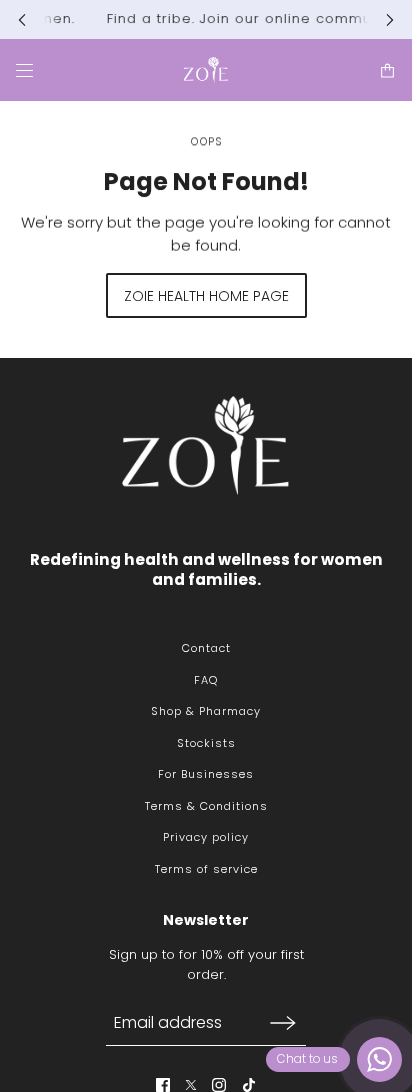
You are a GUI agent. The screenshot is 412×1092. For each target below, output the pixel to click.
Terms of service (206, 869)
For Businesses (206, 774)
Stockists (206, 743)
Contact (206, 648)
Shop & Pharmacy (206, 711)
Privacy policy (206, 837)
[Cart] (387, 69)
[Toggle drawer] (24, 69)
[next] (390, 19)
# # # #
Exactly what appears in the records above must be returned, apart from the pictures.

- REPLY:
You are a GUI agent. The screenshot is 412×1092. For each target below, output the pixel to click.
Terms of service (206, 869)
For Businesses (206, 774)
Stockists (206, 743)
Contact (206, 648)
Shop & Pharmacy (206, 711)
Privacy policy (206, 837)
[Cart] (387, 69)
[Toggle drawer] (24, 69)
[next] (390, 19)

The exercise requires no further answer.